O governo do Rio Grande do Sul entrega as propostas da reforma tributária à Assembleia Legislativa

O governo do Rio Grande do Sul entregou, na manhã desta segunda-feira (10), os textos finais da reforma tributária à Assembleia Legislativa.

“Reforçamos o nosso compromisso com o diálogo como fizemos nas demais reformas, ouvindo a sociedade antes de encaminhar os projetos para a Assembleia. Mas o debate não se esgota aqui. A partir de agora, haverá mais uma oportunidade de discussão no Parlamento, que é onde efetivamente serão feitas as mudanças. O governo se fará presente com toda a equipe técnica à disposição para continuar o debate e chegarmos à melhor solução para o Rio Grande do Sul”, afirmou o governador Eduardo Leite.

Antes de fazer pessoalmente a entrega dos projetos no Legislativo, Leite se reuniu com entidades setoriais e concedeu uma entrevista coletiva junto com o secretário da Fazenda, Marco Aurelio Cardoso.

O governador disse que a reforma tributária completa o ciclo de reformas que começou em 2019 no Rio Grande do Sul. Segundo ele, o objetivo é modernizar o sistema tributário gaúcho, antecipar e alinhar medidas da reforma tributária nacional e reduzir os efeitos do fim da majoração de alíquotas de ICMS no final deste ano – estimada em R$ 2,85 bilhões, dos quais R$ 850 milhões são para os municípios.

De acordo com Leite, a carga tributária no RS permanece nos patamares atuais, com queda de ICMS em cerca de R$ 1 bilhão e, portanto, com redução do imposto sobre consumo para todas as faixas de renda, não apenas para as famílias de baixa renda, que terão devolução do imposto – isso tudo associado a um aumento da tributação sobre o patrimônio.

“O Estado e as prefeituras não podem abrir mão de quase R$ 3 bilhões sem afetar a prestação de serviços públicos. Estamos falando em cumprir o cronograma de chamamento de servidores da Segurança, fazer a manutenção de estradas e investimentos em Saúde e Educação. Se o cidadão não pagar impostos de um lado, vamos pagar o preço pela queda na arrecadação de outro. Para manter os níveis de arrecadação, não queremos simplesmente prorrogar as alíquotas, porque isso nos tiraria competitividade. Estamos aproveitando a oportunidade para fazer uma arrecadação mais inteligente, justa e moderna”, afirmou o governador.

Alterações sugeridas

De acordo com o secretário da Fazenda, desde a apresentação dos conceitos da reforma, no dia 14 de julho, foram feitos encontros com pelo menos 15 entidades ligadas a setores produtivos gaúchos, além de deputados, que sugeriram mais de 30 alterações.

“Recebemos sugestões com alta qualidade técnica.

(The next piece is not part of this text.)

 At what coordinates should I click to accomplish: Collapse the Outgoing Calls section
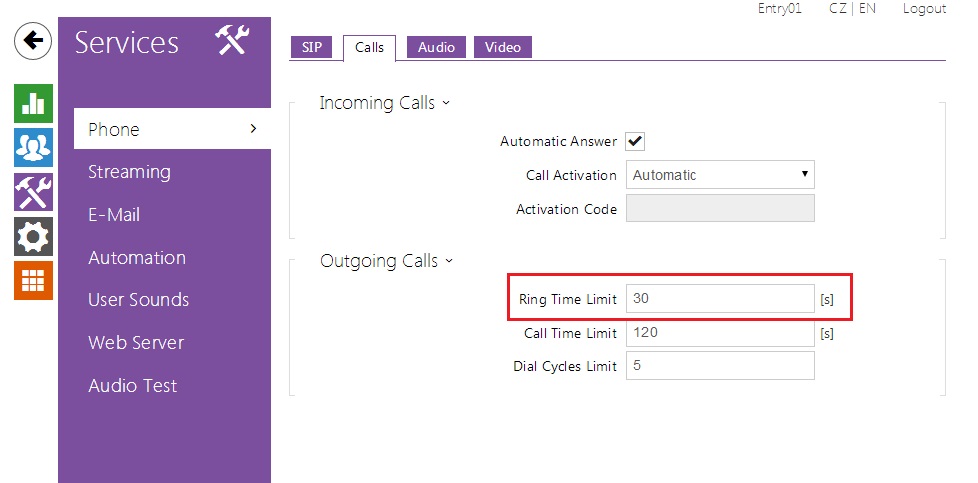[x=386, y=261]
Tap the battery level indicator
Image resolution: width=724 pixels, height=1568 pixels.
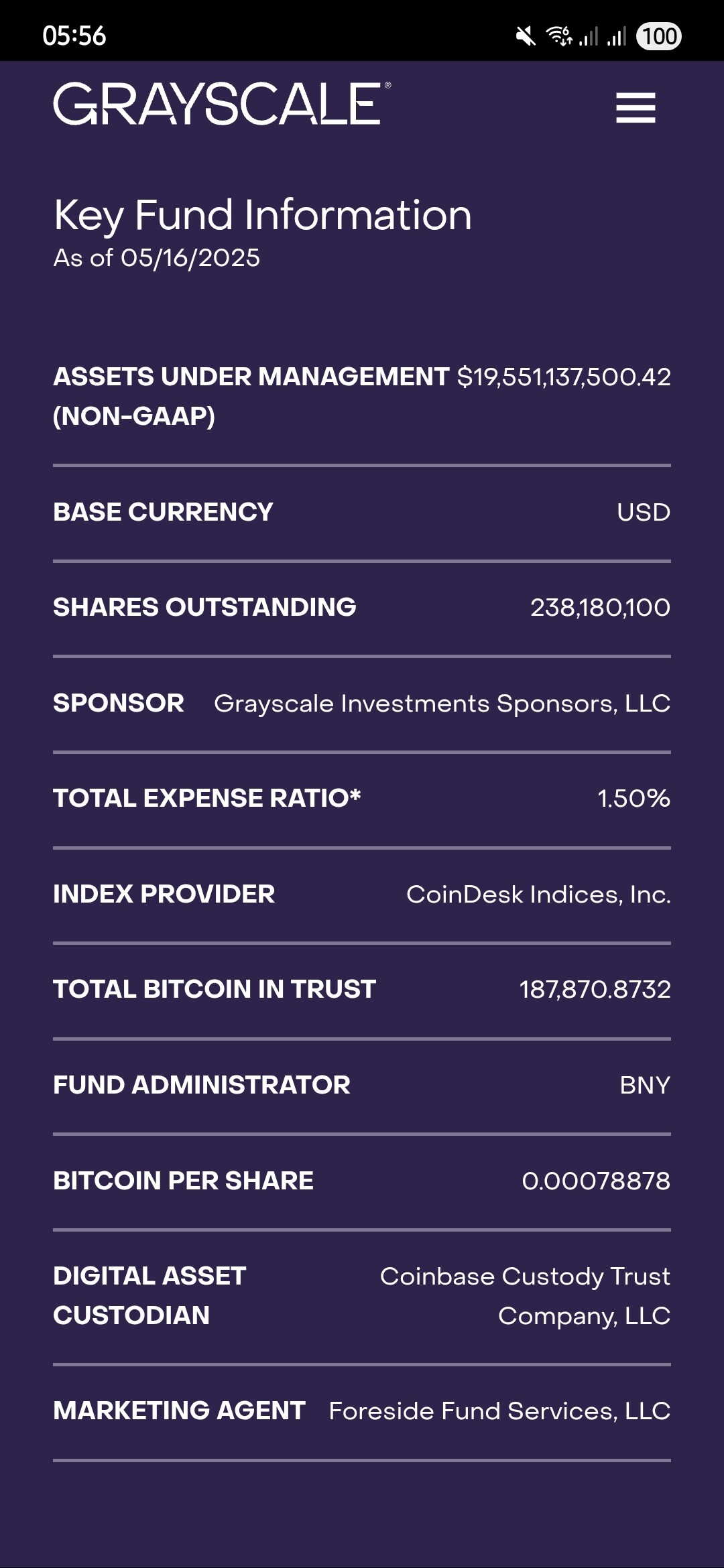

Foram consideradas alterações em alguns dos pontos mais citados por entidades, desde que ficassem preservados os conceitos da reforma: maior eficiência econômica, maior justiça social e preservação do patamar corrente de arrecadação do Estado e das prefeituras”, destacou Marco Aurelio.

Reunidas em sete grupos, as mudanças reduzem alguns parâmetros inicialmente propostos em termos da transição da alíquota geral de ICMS (17%), tributação de refrigerantes e leite, contribuições dos incentivos fiscais do vinho, cesta básica e insumos agropecuários, base de cálculo do ITCD e medidas de fortalecimento à competitividade econômica.

IPVA

Entre as mudanças mais polêmicas propostas pelo governo gaúcho, está o aumento do IPVA (Imposto Sobre a Propriedade de Veículos Automotores). O Executivo prevê a elevação da alíquota para automóveis e caminhonetes de 3% para 3,5%. Para caminhões, ônibus e motos, as alíquotas não mudam.

Passariam a ficar livres de pagamento do imposto apenas os veículos com mais de 40 anos – atualmente, os veículos com mais de 20 anos de fabricação não pagam –, reduzindo o percentual de isentos dos atuais 46% para 25%. Isso geraria um acréscimo de arrecadação de R$ 744 milhões por ano aos cofres do governo.

Outra mudança é a redução dos percentuais de desconto no imposto para os motoristas que não têm infrações de trânsito, o chamado Desconto do Bom Motorista.

Clique aqui para ver a apresentação do governo do Estado sobre as mudanças propostas na reforma tributária.

Regime de urgência

A pedido do governo, a reforma tributária tramitará em regime de urgência no Legislativo. A provável data da votação é 16 de setembro.